There is only one fit: S=17, 2ac=106, 2dn=119, Qac(ASH)=476, Vac(R + ASH)=477
Q and V=11, 16, 23 or 24
Mdn = HU – B – B + UB = 50 and will only fit at 19dn: M=19, 19dn=50, 7dn=43
The first part of Dac = B^U + R = 513 and will only fit at 15 or 20ac: D=15 or 20
The first part of H(4)dn = B^(UR + Y)(T – H + E + H) = 512(T + E) =  5???: (T + E)=10 or 11 but can only equal 8 + 3 in some order: 4dn starts 5632 and ends 28 (H + ET)
The first part of A(7)ac = R + ED = 46 and there is only one fit: E=3, D=15, T=8, 8dn((B + A)(T + HE + S))=333, Oac(AT – E)=53, Cdn(TU) starts 72
O=5 or 22 but Pac starts B^O and 2^22 is too big: O=5, 5ac=53, Pac starts 32
E(3)dn starts GO=65 then OD=75: G=13, Iac(GRE(E + T))=429 
Neither I, Q nor V=11 so I, Q, V=16, 23, 24 in some order and all start with 4
The grid now looked like this:
4036 Interim a Fig1
The grid is quite sparse but I shall stop at this point since the full solution will be covered elsewhere.  I still have my notes should further explanation be required.  The twelve outstanding matches were as follows:
  1. Across only {16, 23, 24} to match clues {I, Q, V} and {11, 20, 22} to match clues {J, K, P}
  2. Down only {6, 10, 12, 14, 18, 21} to match clues {C, F, L, N, W, X}
The finish was straightforward and I ended by checking the entries for W(21)dn and X(14)dn to give the grid:
4036 Clues Solved
The title, BASE = 2×7×17×3 = 714 and JOG = 11×5×13 = 715, which meant nothing to me.  The date of this puzzle was 30th May 2009 so 35 years ago would be 30/5/74, which could be represented in the central column and the intersecting number 22/5/51 (1851 or 1951?) could be another relevant date.

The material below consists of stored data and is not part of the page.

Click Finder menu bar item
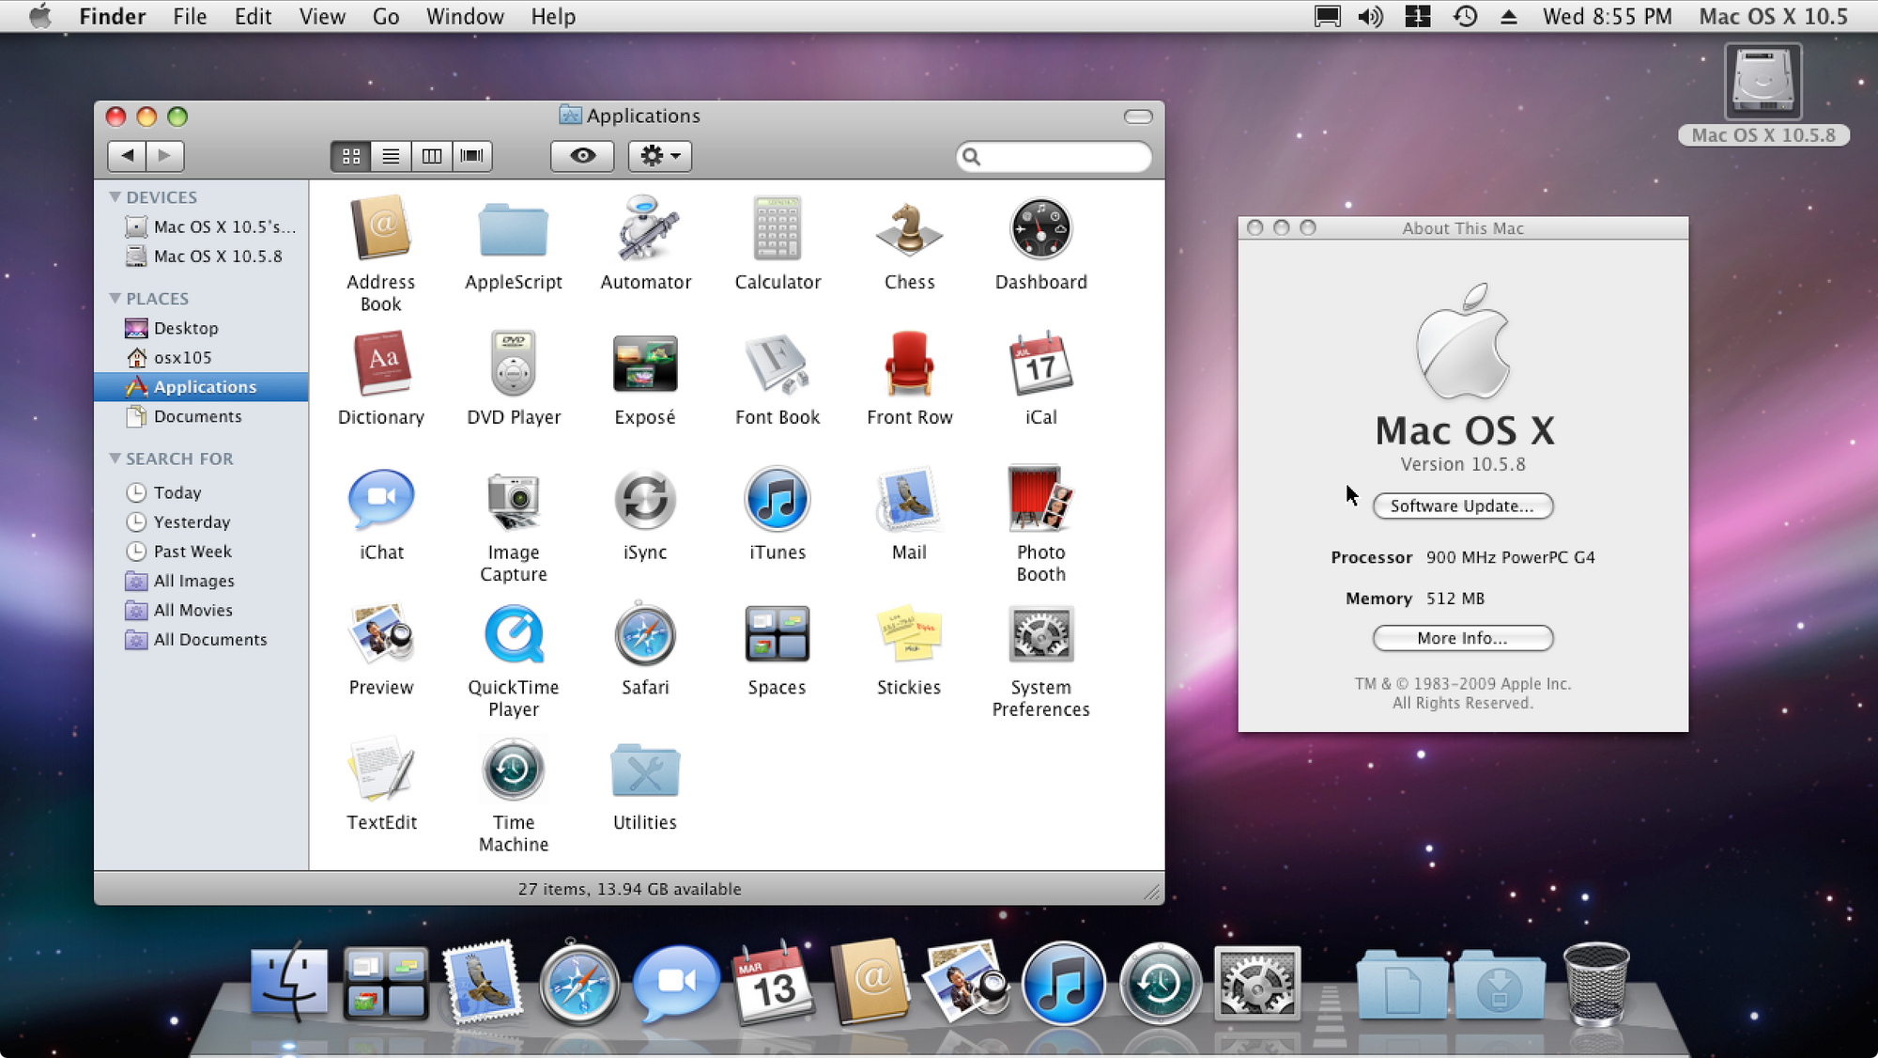 click(115, 14)
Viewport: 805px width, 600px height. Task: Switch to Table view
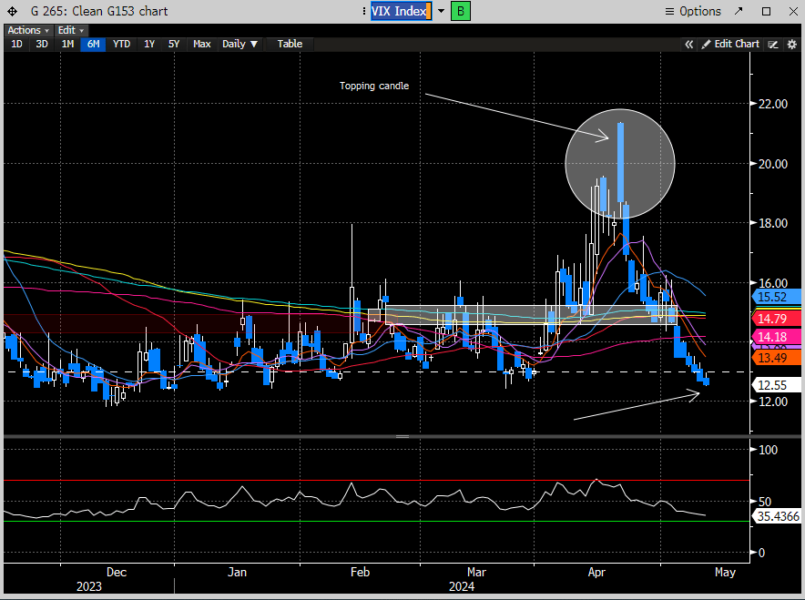pyautogui.click(x=290, y=44)
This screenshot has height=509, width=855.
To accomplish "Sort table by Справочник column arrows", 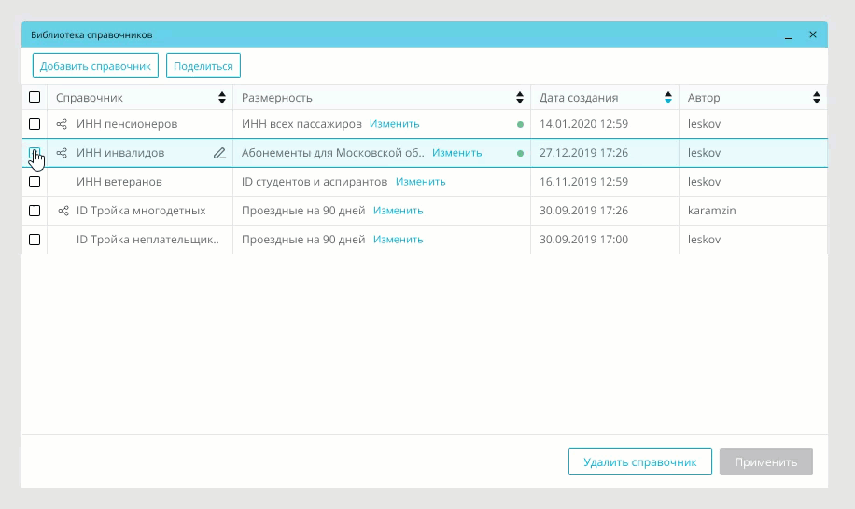I will [222, 98].
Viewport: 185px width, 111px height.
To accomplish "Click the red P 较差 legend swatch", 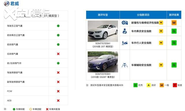I will (175, 85).
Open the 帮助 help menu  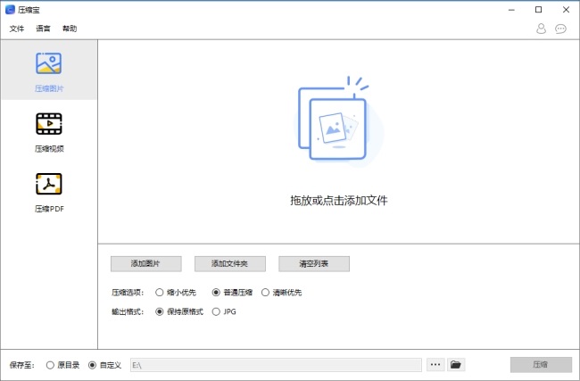pyautogui.click(x=70, y=29)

Replacing the single digits with letters gave:
4036 Letters Fig3
Well, I could see Babe Ruth, which would account for eight of the eighteen digits to be replaced but nothing else.  Being offline and without my reference books, I reverted to my pre-Internet practices and visited Waterstones on Sunday and found in an encyclopædia that Hank Aaron  passed Babe Ruth’s career home run record of 714 in 1974.  A visit to the library on Monday confirmed that the final grid should look like this (highlighting not required):
4036 Solution
Henry “Hank” Aaron hit his 715th home run on 8th April 1974 but his own career record of 755 was passed by Barry Bonds on 7th August 2007.  If I have ever heard of Aaron, or Bonds for that matter, the names did not linger in my memory but should do so now thanks to Brimstone’s splendid puzzle.  The apparent date in the central column was an excellent red herring and no base change was required to finish.  The title was a reference to running between bases and gave us the two figures 714 and 715.  I can just about see how one would set a puzzle like this, by starting with the highlighted entries in my final grid above, but it must have been terribly time consuming even if computer aided.  I wonder what Rhombus would have made of thematic numerical puzzles – they are almost the norm now.
I get nostalgic about the Listener pre-Internet, when most of us struggled against the puzzles in total isolation, so this was a pleasing reminder of those times.  As if to rub it in, I returned home after 11 days offline to find nearly 1200 spam e-mails and a mere 8 from friends – thank goodness for MailWasher!